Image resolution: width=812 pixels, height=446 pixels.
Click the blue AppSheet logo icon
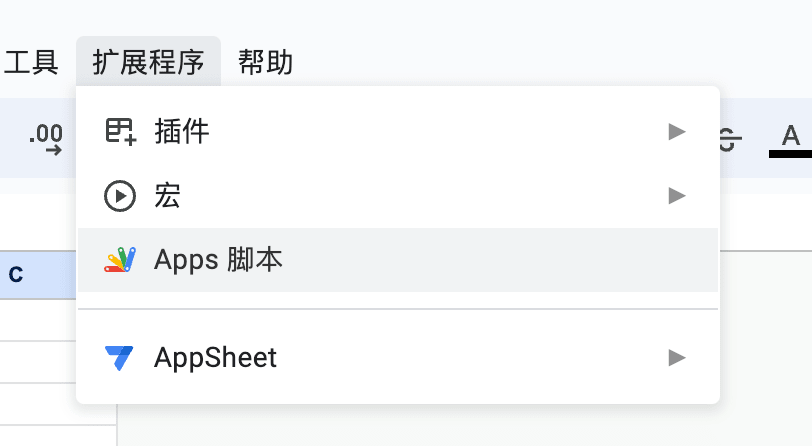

---*---

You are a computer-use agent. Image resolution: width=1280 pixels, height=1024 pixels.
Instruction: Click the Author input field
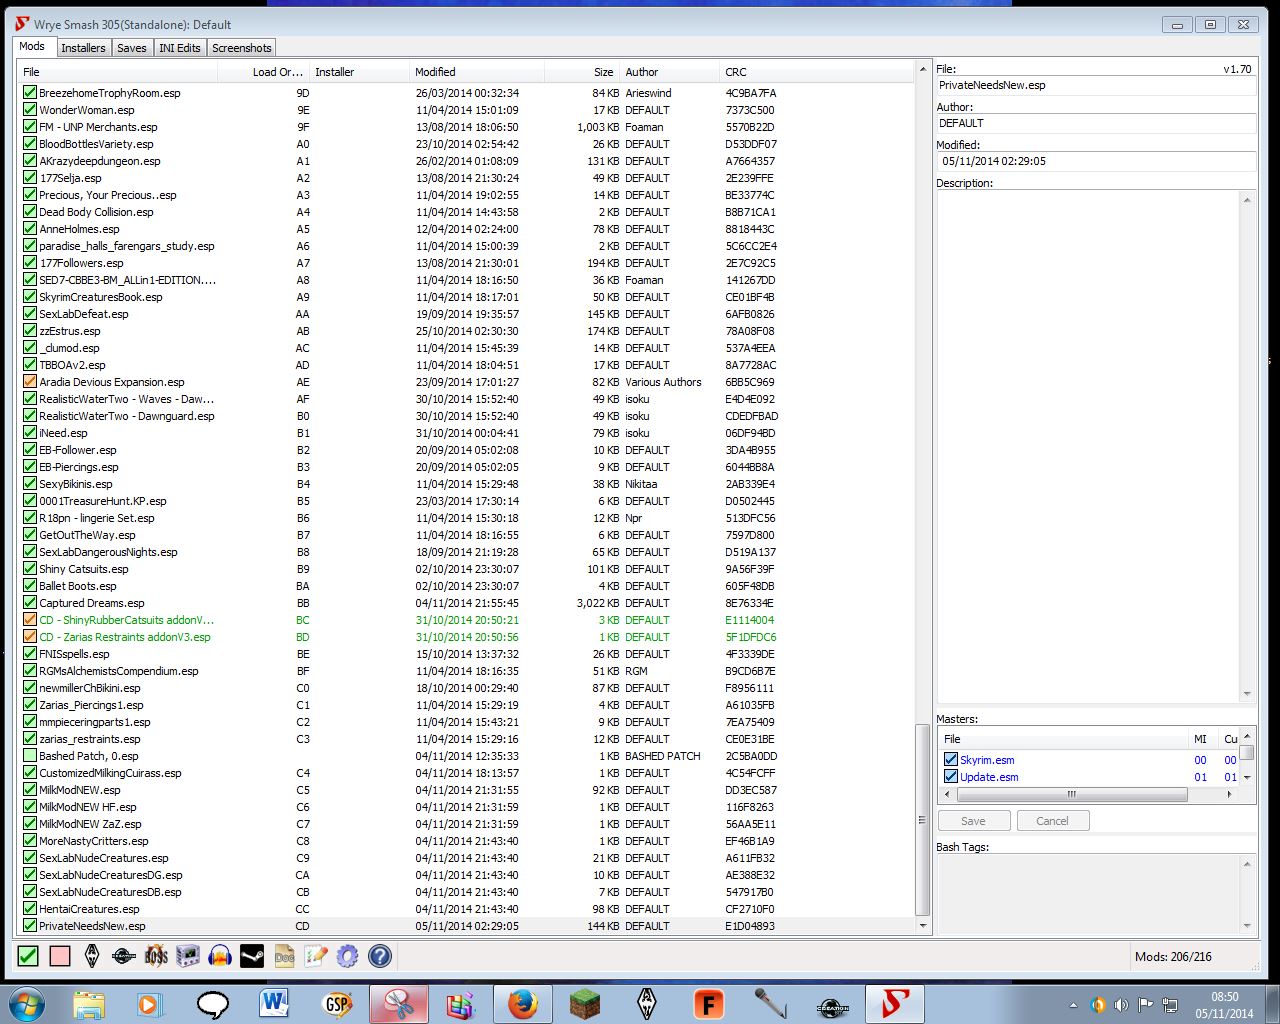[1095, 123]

---*---

-- THE TASK --
Set down precisely the lines above between the line holding "Image resolution: width=812" and the line holding "Click the blue AppSheet logo icon", inclusive, and nothing beyond them.

-- EXPECTED ANSWER --
Image resolution: width=812 pixels, height=446 pixels.
Click the blue AppSheet logo icon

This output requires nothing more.